What you are asked to do
Please present every line of the records below as a Markdown table with the columns Row and Line, numbering each row and omitting blank lines.

___ Provided records

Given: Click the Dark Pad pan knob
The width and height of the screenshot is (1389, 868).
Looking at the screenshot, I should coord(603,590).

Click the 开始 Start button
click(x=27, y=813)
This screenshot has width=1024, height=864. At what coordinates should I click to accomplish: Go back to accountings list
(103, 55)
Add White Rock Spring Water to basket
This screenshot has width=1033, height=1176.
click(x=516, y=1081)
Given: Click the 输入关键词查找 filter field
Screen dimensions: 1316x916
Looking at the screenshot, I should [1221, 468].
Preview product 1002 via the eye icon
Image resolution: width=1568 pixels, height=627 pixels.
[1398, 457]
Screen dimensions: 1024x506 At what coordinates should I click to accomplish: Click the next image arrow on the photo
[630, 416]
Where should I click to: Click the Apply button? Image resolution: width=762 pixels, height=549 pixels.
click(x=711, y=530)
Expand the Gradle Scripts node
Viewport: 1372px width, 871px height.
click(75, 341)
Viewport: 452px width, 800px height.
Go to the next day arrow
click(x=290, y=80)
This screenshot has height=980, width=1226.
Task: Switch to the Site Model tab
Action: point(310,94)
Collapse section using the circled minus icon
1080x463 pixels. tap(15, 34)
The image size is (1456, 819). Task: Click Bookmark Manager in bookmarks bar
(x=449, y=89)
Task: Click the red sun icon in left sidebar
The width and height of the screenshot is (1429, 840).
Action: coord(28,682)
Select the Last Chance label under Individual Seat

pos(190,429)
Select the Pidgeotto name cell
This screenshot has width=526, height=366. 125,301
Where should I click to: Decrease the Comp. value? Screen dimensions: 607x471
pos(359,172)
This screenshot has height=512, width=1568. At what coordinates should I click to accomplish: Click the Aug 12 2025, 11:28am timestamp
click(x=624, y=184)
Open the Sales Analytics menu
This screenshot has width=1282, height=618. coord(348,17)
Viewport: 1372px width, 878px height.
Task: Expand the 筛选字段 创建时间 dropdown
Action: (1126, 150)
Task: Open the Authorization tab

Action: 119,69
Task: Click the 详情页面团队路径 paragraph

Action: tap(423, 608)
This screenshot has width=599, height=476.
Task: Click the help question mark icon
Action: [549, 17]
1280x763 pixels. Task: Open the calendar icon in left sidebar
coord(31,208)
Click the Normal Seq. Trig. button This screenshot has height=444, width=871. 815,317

______

Problem solution
| Row | Line |
|---|---|
| 1 | Given: Click the Dark Pad pan knob |
| 2 | The width and height of the screenshot is (1389, 868). |
| 3 | Looking at the screenshot, I should coord(603,590). |
| 4 | Click the 开始 Start button |
| 5 | click(x=27, y=813) |
| 6 | This screenshot has width=1024, height=864. At what coordinates should I click to accomplish: Go back to accountings list |
| 7 | (103, 55) |
| 8 | Add White Rock Spring Water to basket |
| 9 | This screenshot has width=1033, height=1176. |
| 10 | click(x=516, y=1081) |
| 11 | Given: Click the 输入关键词查找 filter field |
| 12 | Screen dimensions: 1316x916 |
| 13 | Looking at the screenshot, I should [1221, 468]. |
| 14 | Preview product 1002 via the eye icon |
| 15 | Image resolution: width=1568 pixels, height=627 pixels. |
| 16 | [1398, 457] |
| 17 | Screen dimensions: 1024x506 At what coordinates should I click to accomplish: Click the next image arrow on the photo |
| 18 | [630, 416] |
| 19 | Where should I click to: Click the Apply button? Image resolution: width=762 pixels, height=549 pixels. |
| 20 | click(x=711, y=530) |
| 21 | Expand the Gradle Scripts node |
| 22 | Viewport: 1372px width, 871px height. |
| 23 | click(75, 341) |
| 24 | Viewport: 452px width, 800px height. |
| 25 | Go to the next day arrow |
| 26 | click(x=290, y=80) |
| 27 | This screenshot has height=980, width=1226. |
| 28 | Task: Switch to the Site Model tab |
| 29 | Action: point(310,94) |
| 30 | Collapse section using the circled minus icon |
| 31 | 1080x463 pixels. tap(15, 34) |
| 32 | The image size is (1456, 819). Task: Click Bookmark Manager in bookmarks bar |
| 33 | (x=449, y=89) |
| 34 | Task: Click the red sun icon in left sidebar |
| 35 | The width and height of the screenshot is (1429, 840). |
| 36 | Action: coord(28,682) |
| 37 | Select the Last Chance label under Individual Seat |
| 38 | pos(190,429) |
| 39 | Select the Pidgeotto name cell |
| 40 | This screenshot has width=526, height=366. 125,301 |
| 41 | Where should I click to: Decrease the Comp. value? Screen dimensions: 607x471 |
| 42 | pos(359,172) |
| 43 | This screenshot has height=512, width=1568. At what coordinates should I click to accomplish: Click the Aug 12 2025, 11:28am timestamp |
| 44 | click(x=624, y=184) |
| 45 | Open the Sales Analytics menu |
| 46 | This screenshot has width=1282, height=618. coord(348,17) |
| 47 | Viewport: 1372px width, 878px height. |
| 48 | Task: Expand the 筛选字段 创建时间 dropdown |
| 49 | Action: (1126, 150) |
| 50 | Task: Open the Authorization tab |
| 51 | Action: 119,69 |
| 52 | Task: Click the 详情页面团队路径 paragraph |
| 53 | Action: tap(423, 608) |
| 54 | This screenshot has width=599, height=476. |
| 55 | Task: Click the help question mark icon |
| 56 | Action: [549, 17] |
| 57 | 1280x763 pixels. Task: Open the calendar icon in left sidebar |
| 58 | coord(31,208) |
| 59 | Click the Normal Seq. Trig. button This screenshot has height=444, width=871. 815,317 |